Of course many of us run for more than one reason and for reasons that fit into all three categories above. As I mentioned earlier, when I started to run as a teenager it was mostly to compete, although it also gave me many new friends. As I got older my focus shifted. I am still competitive (although now I settle for age-group competition), but I have also learned to appreciate all the health benefits that come with running. And above all, my supportive community of fellow runners!
The main reason you still see me at races is not to try to win my age group, nor is it to keep my blood pressure and cholesterol values in check. (The latter I could probably accomplish equally well by going on bike rides or to Zumba classes.) It is because runners are such a fun group of people. Especially those in the older age groups! It is so inspiring to see my fellow runners in their 60s, 70s, and even in their 80s toe the starting line, and make it to the finish line with a smile on their face and a sparkle in their eye. Older runners are indeed our “poster children,” demonstrating that regular exercise can keep us healthy and vibrant for a lifetime.
It is a fairly recent phenomenon to see a significant number of older runners at the races though, especially older female runners. I remember my father encouraging me to play tennis rather than run when I grew up, since according to him I would not be able to continue running as I got older. (And for some people with severe arthritis or other muscular, neurological, or joint problems, this is unfortunately true.) My father played tennis, and for him it became a lifelong sport. But I didn’t heed his advice. Instead I exchanged my tennis racket for a pair of running shoes. And here I am, at age 61, still running!
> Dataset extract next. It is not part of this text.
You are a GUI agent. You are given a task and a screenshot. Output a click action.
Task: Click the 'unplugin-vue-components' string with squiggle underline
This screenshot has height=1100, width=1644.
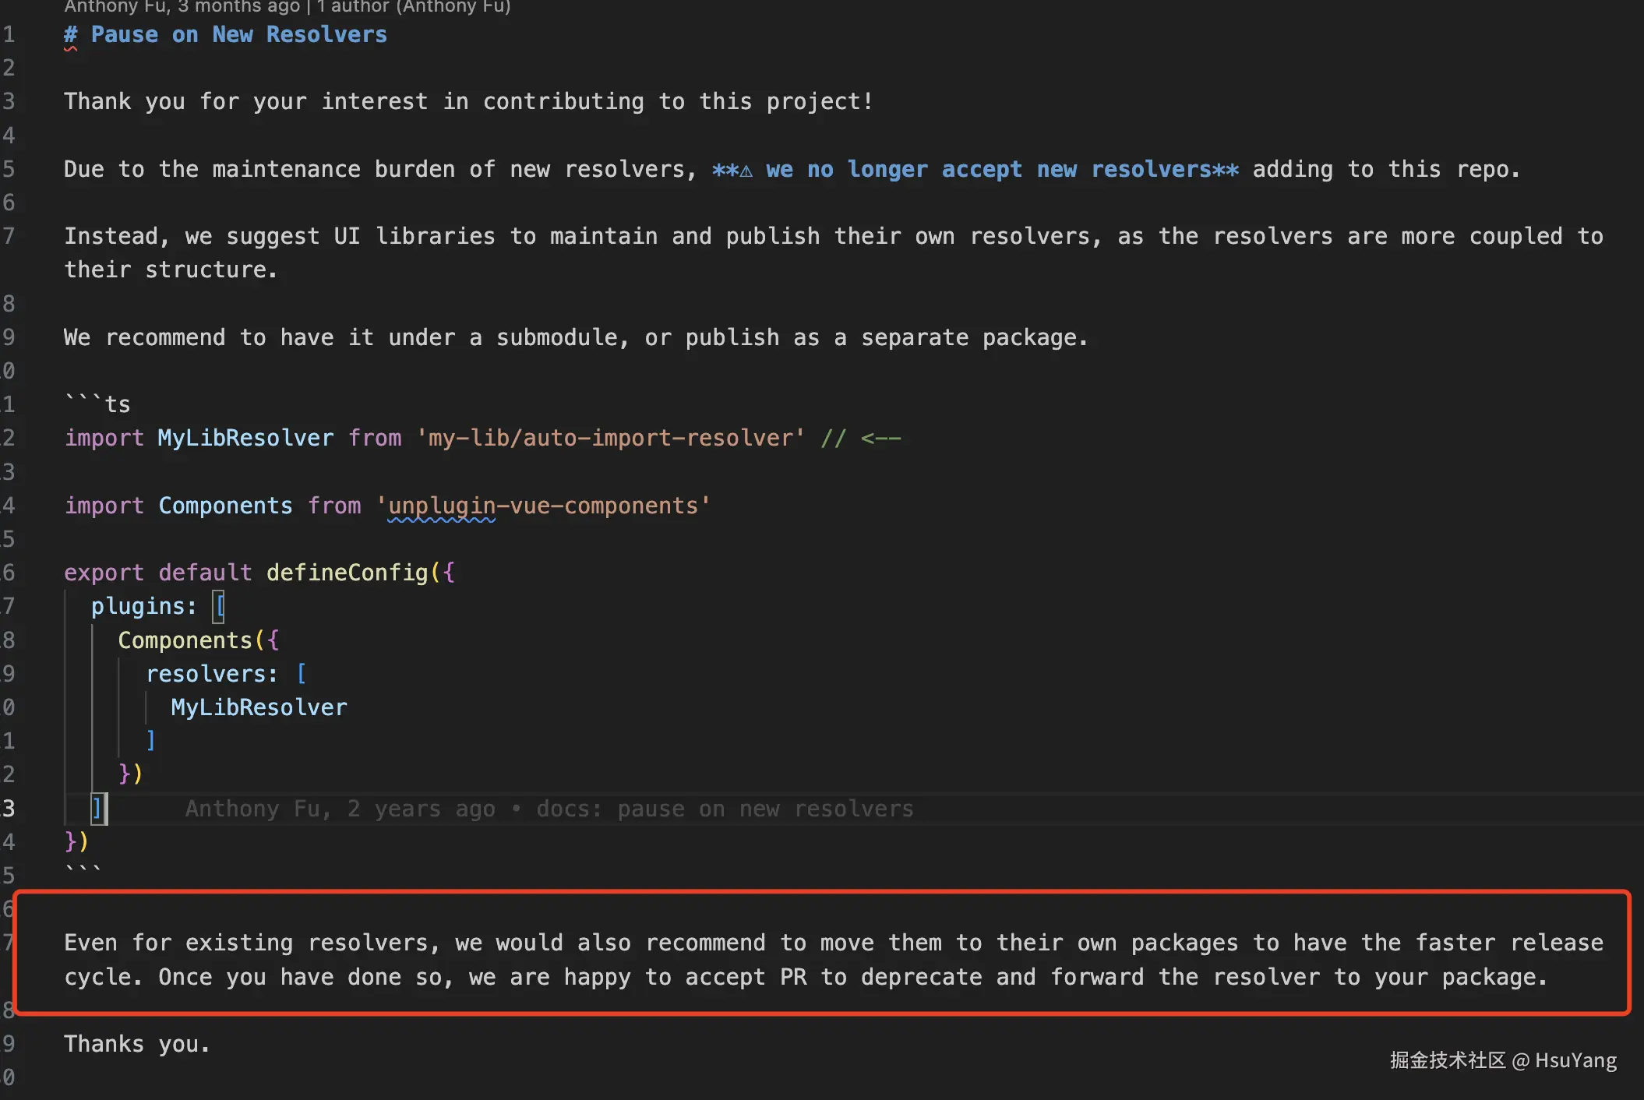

I hope running will be my lifelong sport, as tennis was for my father. As a personal trainer and group fitness instructor I have discovered other forms of exercise that keep me fit, but I still don’t want to lose my ties to running. It still is, and will always be, my first love. Even during my solo runs I cherish being outdoors, and seeing the scenery change as I cover some territory.
We may not look forward to every single run, but the reason we hang on to the sport is because it has so many benefits, and it rewards us in a number of ways. It is something that we all enjoy, and which brings us together in spite of differences in ages, occupations, and political leanings. We may have different reasons why we were drawn to the sport, but we tend to stick with it for the same reasons: To challenge ourselves while we improve our health and find new friends. So keep on running folks, for a lifetime of fun!